You are viewing a plain text version of this content. The canonical link for it is here.

Posted to dev@spark.apache.org by Mridul Muralidharan <mr...@gmail.com> on 2014/04/06 01:30:02 UTC

ephemeral storage level in spark ?

Hi,

  We have a requirement to use a (potential) ephemeral storage, which
is not within the VM, which is strongly tied to a worker node. So
source of truth for a block would still be within spark; but to
actually do computation, we would need to copy data to external device
(where it might lie around for a while : so data locality really
really helps if we can avoid a subsequent copy if it is already
present on computations on same block again).

I was wondering if the recently added storage level for tachyon would
help in this case (note, tachyon wont help; just the storage level
might).
What sort of guarantees does it provide ? How extensible is it ? Or is
it strongly tied to tachyon with only a generic name ?


Thanks,
Mridul

Re: ephemeral storage level in spark ?

Posted by Matei Zaharia <ma...@gmail.com>.

The off-heap storage level is currently tied to Tachyon, but it might support other forms of off-heap storage later. However it’s not really designed to be mixed with the other ones. For this use case you may want to rely on memory locality and have some custom code to push the data to the accelerator. If you can think of a way to extend the storage level concept to handle this that would be general though, do send a proposal.

Matei

On Apr 5, 2014, at 5:14 PM, Mridul Muralidharan <mr...@gmail.com> wrote:

> No, I am thinking along lines of writing to an accelerator card or
> dedicated card with its own memory.
> 
> Regards,
> Mridul
> On Apr 6, 2014 5:19 AM, "Haoyuan Li" <ha...@gmail.com> wrote:
> 
>> Hi Mridul,
>> 
>> Do you mean the scenario that different Spark applications need to read the
>> same raw data, which is stored in a remote cluster or machines. And the
>> goal is to load the remote raw data only once?
>> 
>> Haoyuan
>> 
>> 
>> On Sat, Apr 5, 2014 at 4:30 PM, Mridul Muralidharan <mridul@gmail.com
>>> wrote:
>> 
>>> Hi,
>>> 
>>>  We have a requirement to use a (potential) ephemeral storage, which
>>> is not within the VM, which is strongly tied to a worker node. So
>>> source of truth for a block would still be within spark; but to
>>> actually do computation, we would need to copy data to external device
>>> (where it might lie around for a while : so data locality really
>>> really helps if we can avoid a subsequent copy if it is already
>>> present on computations on same block again).
>>> 
>>> I was wondering if the recently added storage level for tachyon would
>>> help in this case (note, tachyon wont help; just the storage level
>>> might).
>>> What sort of guarantees does it provide ? How extensible is it ? Or is
>>> it strongly tied to tachyon with only a generic name ?
>>> 
>>> 
>>> Thanks,
>>> Mridul
>>> 
>> 
>> 
>> 
>> --
>> Haoyuan Li
>> Algorithms, Machines, People Lab, EECS, UC Berkeley
>> http://www.cs.berkeley.edu/~haoyuan/
>>

Re: ephemeral storage level in spark ?

Posted by Mridul Muralidharan <mr...@gmail.com>.

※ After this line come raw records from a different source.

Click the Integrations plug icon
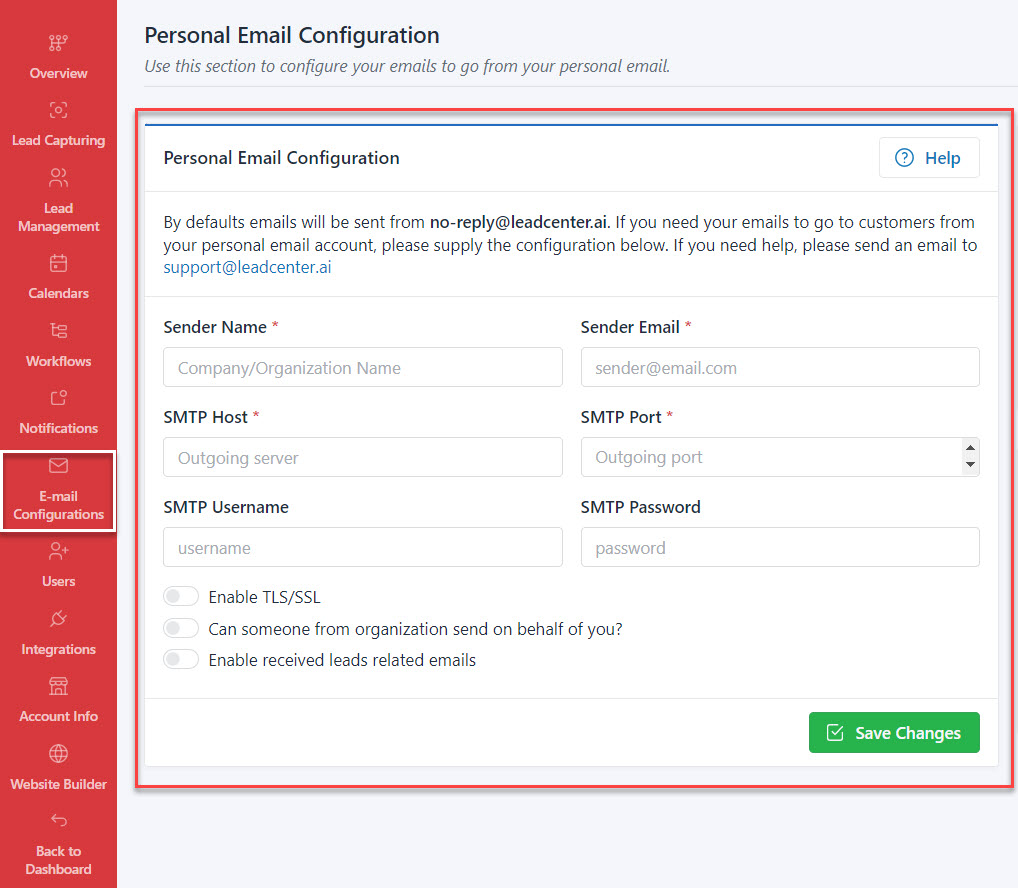 (x=58, y=619)
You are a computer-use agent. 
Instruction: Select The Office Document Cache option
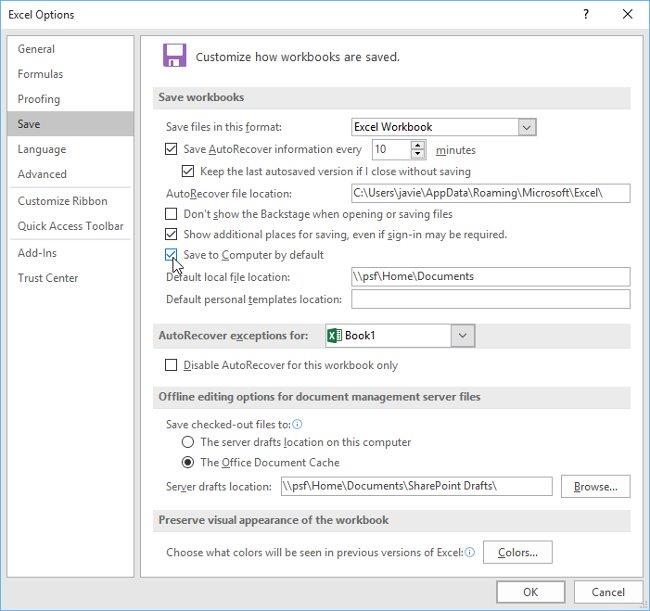pos(187,463)
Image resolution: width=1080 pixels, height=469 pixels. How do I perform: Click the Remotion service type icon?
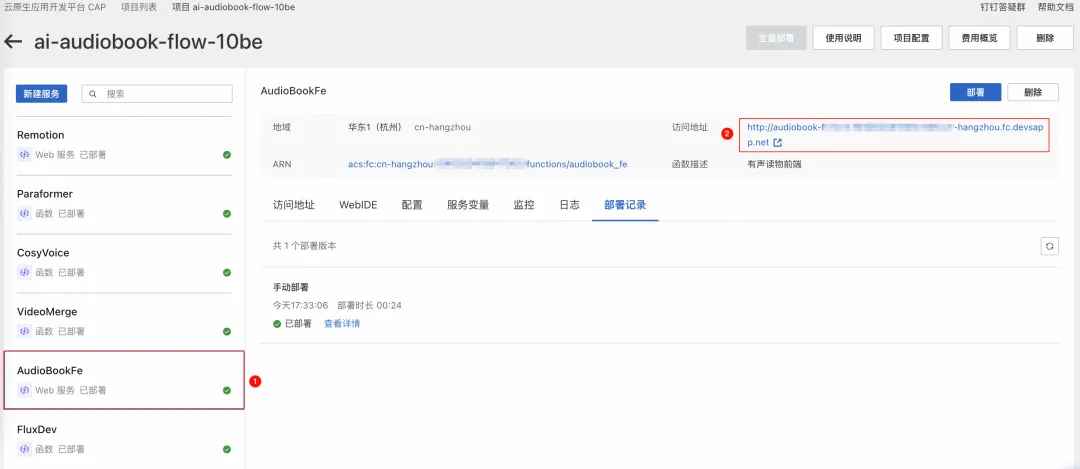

No, I am thinking along lines of writing to an accelerator card or
dedicated card with its own memory.

Regards,
Mridul
On Apr 6, 2014 5:19 AM, "Haoyuan Li" <ha...@gmail.com> wrote:

> Hi Mridul,
>
> Do you mean the scenario that different Spark applications need to read the
> same raw data, which is stored in a remote cluster or machines. And the
> goal is to load the remote raw data only once?
>
> Haoyuan
>
>
> On Sat, Apr 5, 2014 at 4:30 PM, Mridul Muralidharan <mridul@gmail.com
> >wrote:
>
> > Hi,
> >
> >   We have a requirement to use a (potential) ephemeral storage, which
> > is not within the VM, which is strongly tied to a worker node. So
> > source of truth for a block would still be within spark; but to
> > actually do computation, we would need to copy data to external device
> > (where it might lie around for a while : so data locality really
> > really helps if we can avoid a subsequent copy if it is already
> > present on computations on same block again).
> >
> > I was wondering if the recently added storage level for tachyon would
> > help in this case (note, tachyon wont help; just the storage level
> > might).
> > What sort of guarantees does it provide ? How extensible is it ? Or is
> > it strongly tied to tachyon with only a generic name ?
> >
> >
> > Thanks,
> > Mridul
> >
>
>
>
> --
> Haoyuan Li
> Algorithms, Machines, People Lab, EECS, UC Berkeley
> http://www.cs.berkeley.edu/~haoyuan/
>

Re: ephemeral storage level in spark ?

Posted by Haoyuan Li <ha...@gmail.com>.

Hi Mridul,

Do you mean the scenario that different Spark applications need to read the
same raw data, which is stored in a remote cluster or machines. And the
goal is to load the remote raw data only once?

Haoyuan


On Sat, Apr 5, 2014 at 4:30 PM, Mridul Muralidharan <mr...@gmail.com>wrote:

> Hi,
>
>   We have a requirement to use a (potential) ephemeral storage, which
> is not within the VM, which is strongly tied to a worker node. So
> source of truth for a block would still be within spark; but to
> actually do computation, we would need to copy data to external device
> (where it might lie around for a while : so data locality really
> really helps if we can avoid a subsequent copy if it is already
> present on computations on same block again).
>
> I was wondering if the recently added storage level for tachyon would
> help in this case (note, tachyon wont help; just the storage level
> might).
> What sort of guarantees does it provide ? How extensible is it ? Or is
> it strongly tied to tachyon with only a generic name ?
>
>
> Thanks,
> Mridul
>



-- 
Haoyuan Li
Algorithms, Machines, People Lab, EECS, UC Berkeley
http://www.cs.berkeley.edu/~haoyuan/